AIDS emerged as a health crisis in the 1980ís and early 1990ís. While many Americans initially associated the disease with gay men, ignorance about AIDS contributed to its rapid spread, first to intravenous drug users and then to heterosexuals. The lack of information available to people at risk particularly affected health workers like Lorraine Theibaud, a registered nurse at San Francisco General Hospital. Theibaud and her colleagues, fearful about contracting or spreading the disease, were not given adequate information or training on how to protect themselves or their patients. When she discovered safety methods and technology that were not available at her hospital, Theibaud organized health workers to demand access to new safety techniques. Her campaign worked, winning workers new safety training and a permanent monitoring committee.Listen to Audio:
THIEBAUD: At the time I started nursing school I thought nursing had a lot to do with nurturing people, being nice to them and rubbing their backs, I didn’t really have a very good conception of the types of technical skills that would be involved in the job. I think it took a long time for me to understand that AIDS was something that I could catch, not only that I could catch but that I could bring home to my husband.
Sometime in 1991 one of the nurses came to me, basically she said that she had, a few months before, accidentally stuck a medical student, that she had been devastated by the experience, that the medical student had been devastated by the experience. But that wasn’t the worst of the story. The worst of the story was that some one of her friends in the emergency room had showed her a device, a self-shielding IV starting kit, that could have prevented the accident that she caused. She was very enthusiastic, “This is great. I am going to get these into the area where I am working.” She called up central supply and she asked for the device. And was told that “No, I’m sorry, you can’t have it.” She was furious. She couldn’t understand how could they have a safety device in central supply and not give it to me?

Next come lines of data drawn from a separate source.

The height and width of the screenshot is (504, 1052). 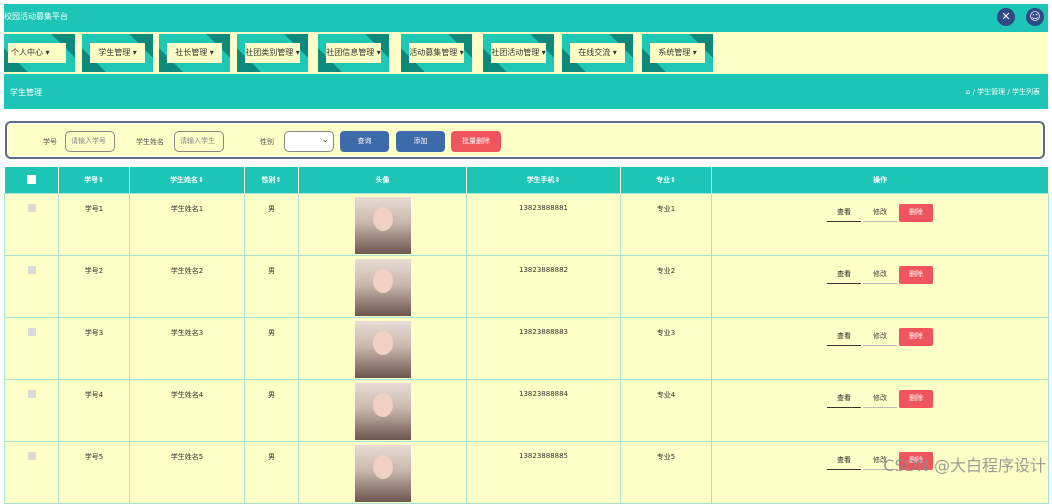 I want to click on nav-label: 社团活动管理 ▾, so click(x=518, y=53). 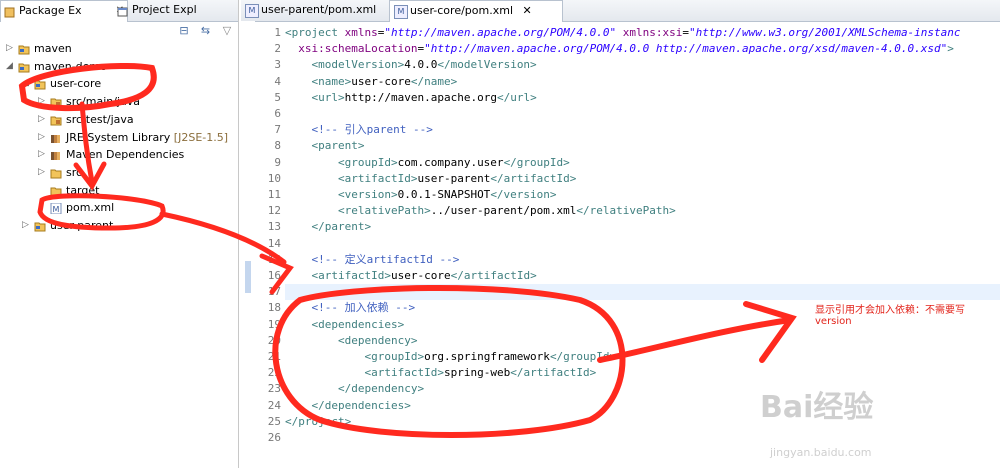 What do you see at coordinates (129, 84) in the screenshot?
I see `tree-item-user-core: ◢ user-core` at bounding box center [129, 84].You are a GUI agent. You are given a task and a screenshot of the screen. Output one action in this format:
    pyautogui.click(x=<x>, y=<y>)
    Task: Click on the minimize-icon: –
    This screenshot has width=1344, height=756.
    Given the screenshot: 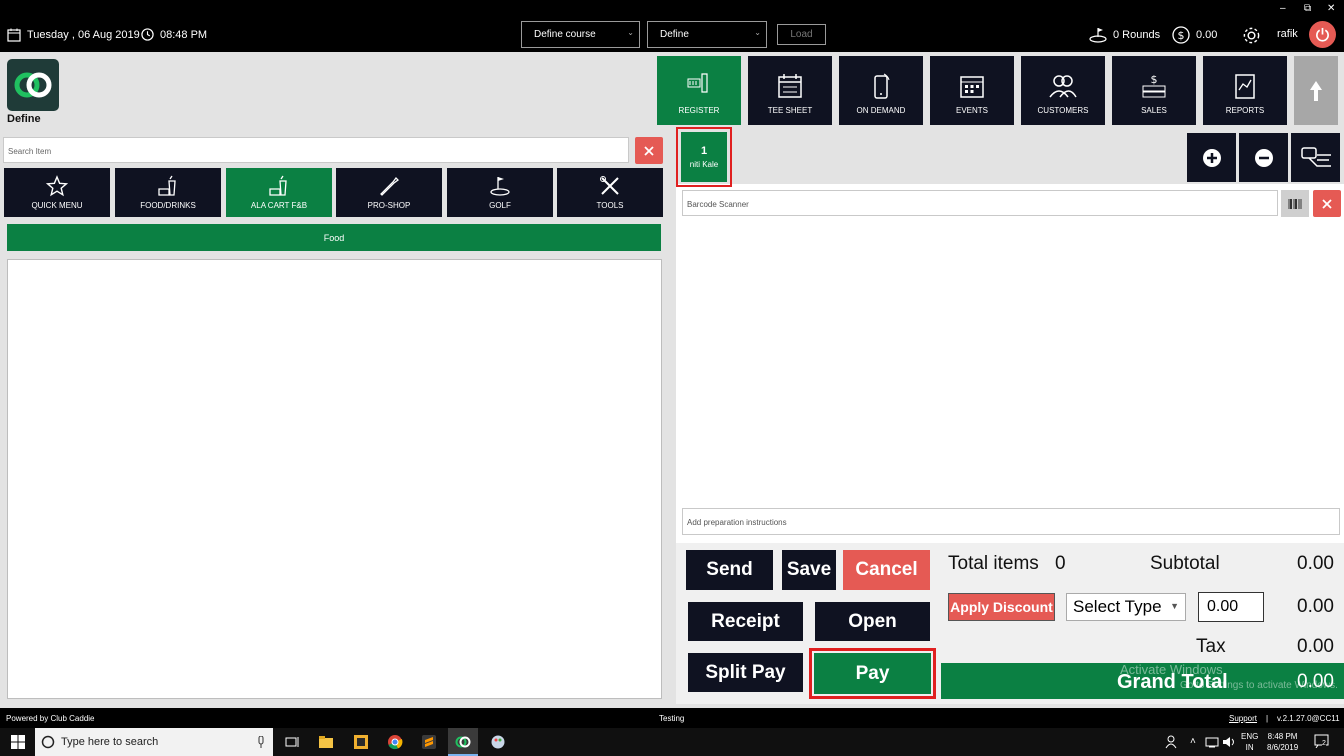 What is the action you would take?
    pyautogui.click(x=1283, y=8)
    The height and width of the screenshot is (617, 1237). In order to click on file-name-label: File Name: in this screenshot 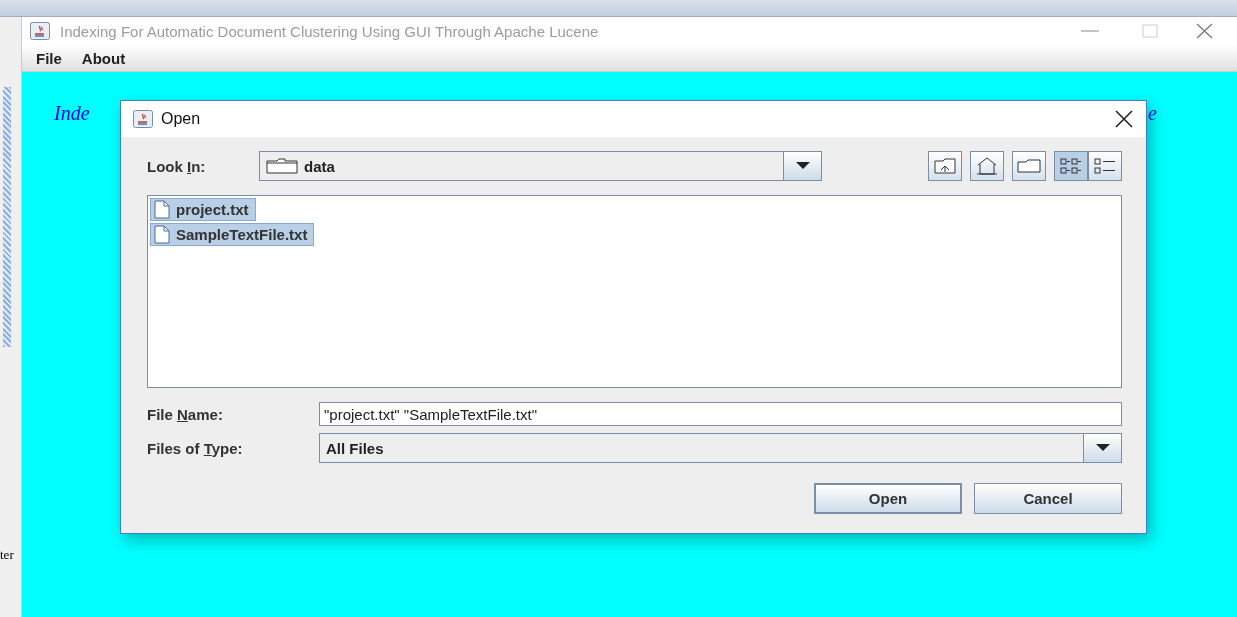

Healthcare workers who stand up and say that I have relationships between sharp objects and people I don’t know. I need to be protected from AIDS, there are things out there that can help me. To some extent I feel like self-shielding needles and needle-less IV systems, those are my condoms. Those are the things that protect me and my relationship with patients, and protect my patients.
We filed a grievance, which was the first time in my memory that we ever filed a joint grievance between the three major unions at the hospital. I personally had presented the CEO of the hospital with petitions that were signed by over, I believe, it was 600 people. I have had many petitions signed in my life but I think that was one of the hardest ones. [It] wasn’t because people didn’t want to sign, I didn’t have a hard sell for a minute, everyone wanted to sign a petition. What was hard about it was that everyone wanted to stop and talk to me about their fears of contracting AIDS. They wanted to tell me the time they were stuck, the time they were afraid to go down and get a test. They wanted to tell me about the person they knew who had gotten stuck, who had a friend, about the device that fell on the floor, about the thing they almost found in the bed , I began to realize there was this huge amount of free-floating fear in the hospital that had to be directed somehow. What we won out of that grievance was not only the _______ throughout the hospital, we won the first major training of people to use safety devices in the hospital, and we won an on-going committee to evaluate all new technology that’s coming onto the market. And for us I think it was a tremendous victory. We won everything we went in there to get.